Even the NYT knows this
, pointing out that CheneyBush’s 2009 budget leaves all the contradictions and problems in place. The story blames politicians for doing what politicians do naturally–make promises and minimize problems–and it also blames voters who will defeat anyone who faces up to “long-run fiscal challenges...It’s not what voters want to hear.” The story is right about the inadequacy of candidates’ supposed solutions but I think it underestimates voters’ intelligence. I think that the US can address the fiscal contradictions at a reasonable level of taxation by examining the fundamental nature of our economy and its relationship to the world economy. We are a nation of polarized wealth, a massive military-industrial economy, served by a deteriorating public infrastructure, a dysfunctional health care system. Still, America is a rich, rich nation with a history of innovation and accomplishment. It’s not like we have nothing to work with, like many nations.

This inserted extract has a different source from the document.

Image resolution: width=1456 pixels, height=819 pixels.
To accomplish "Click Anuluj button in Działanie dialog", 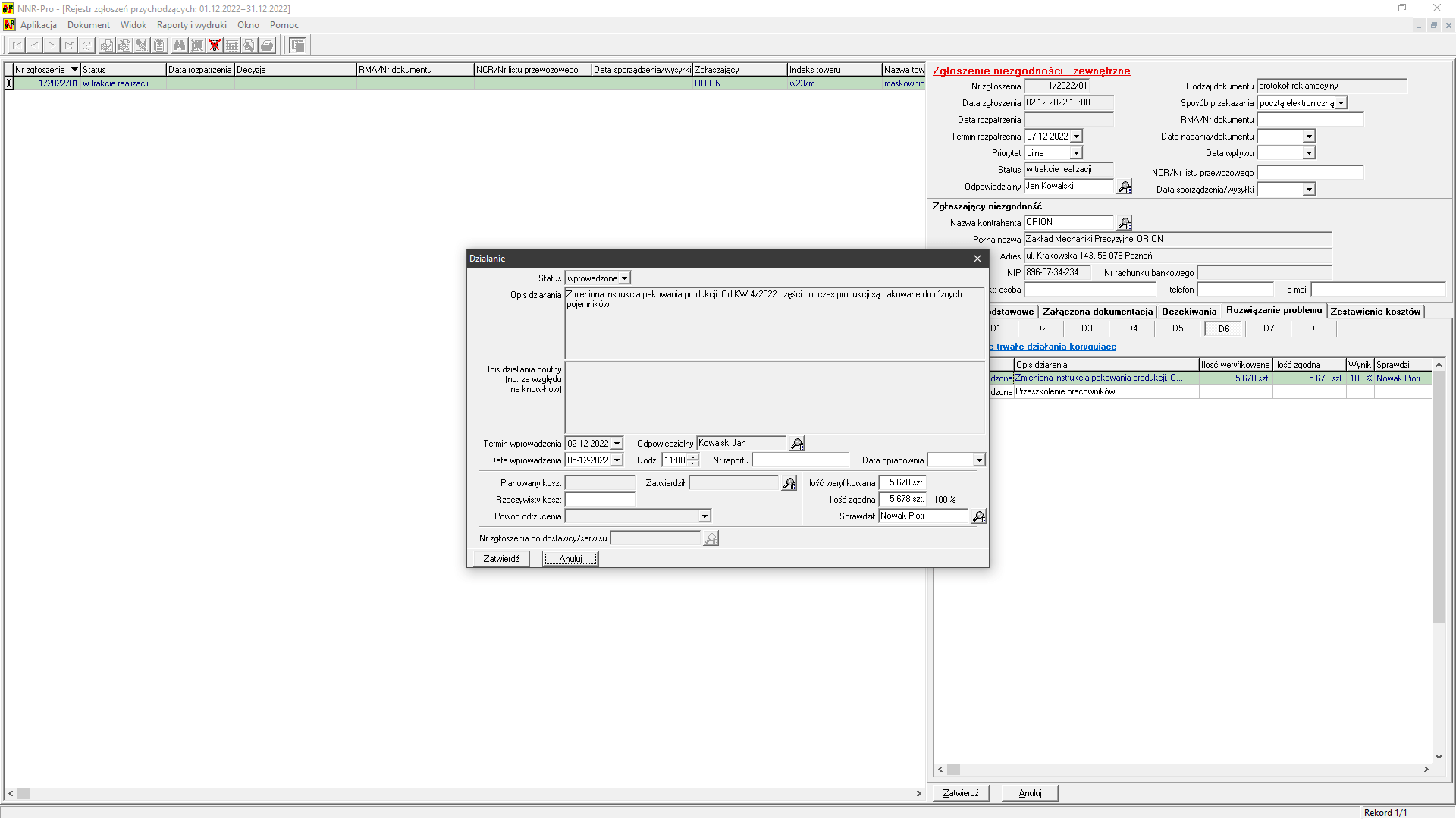I will (570, 559).
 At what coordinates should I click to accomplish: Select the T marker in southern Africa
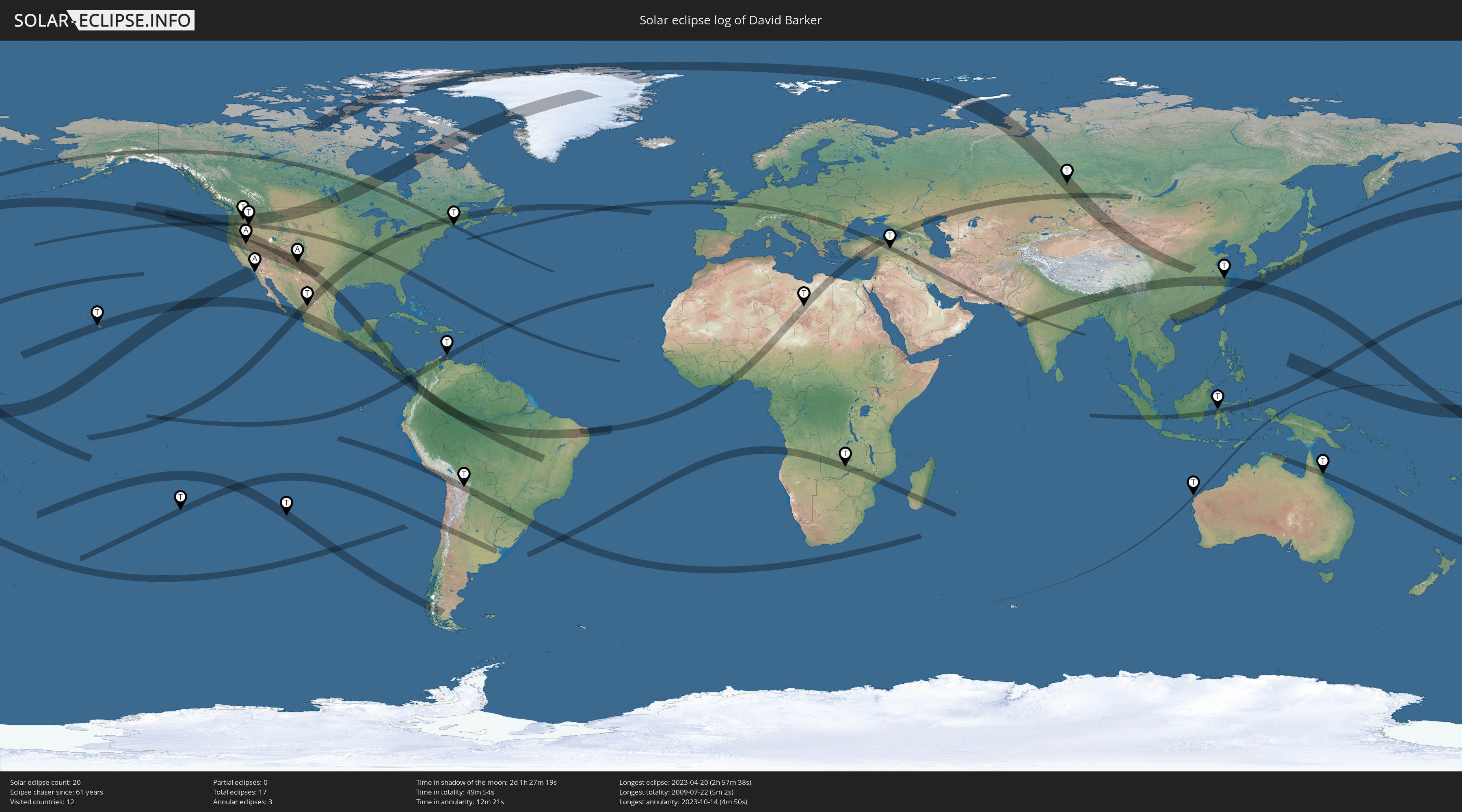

I would like to see a candidate who can rise to this occasion. That would be a difference worth voting for. I don’t see that candidate yet.
This post got way too long to incorporate language from the Comptroller General’s December 10, 2007 transmittal letter
. If a company got this kind of audit report, it’s stock would tank. That’s why companies work so hard–in both legitimate compliance efforts and pressure on the people they pay to produce audits–to ensure they don’t get bad audit reports like this. I’ve never seen one so brutally direct about deficiencies. Read the first two pages or so then read the section headings and the first sentence of those sections. You’ll get the idea even if you don’t speak accountant.
It's good that we can better see what we are doing with our public resources even if that knowledge is unsettling. The reports show that most federal agencies can actually produce reliable financial statements these days. A decade ago, the federal government couldn’t even produce basic financial statements at any level. Now it can. Almost. And the numbers are squishy. This information didn’t even exist before.
If I have good informationI can talk honestly and knowledgeably. That's my opening bid for any dialog about public policy and resource allocation.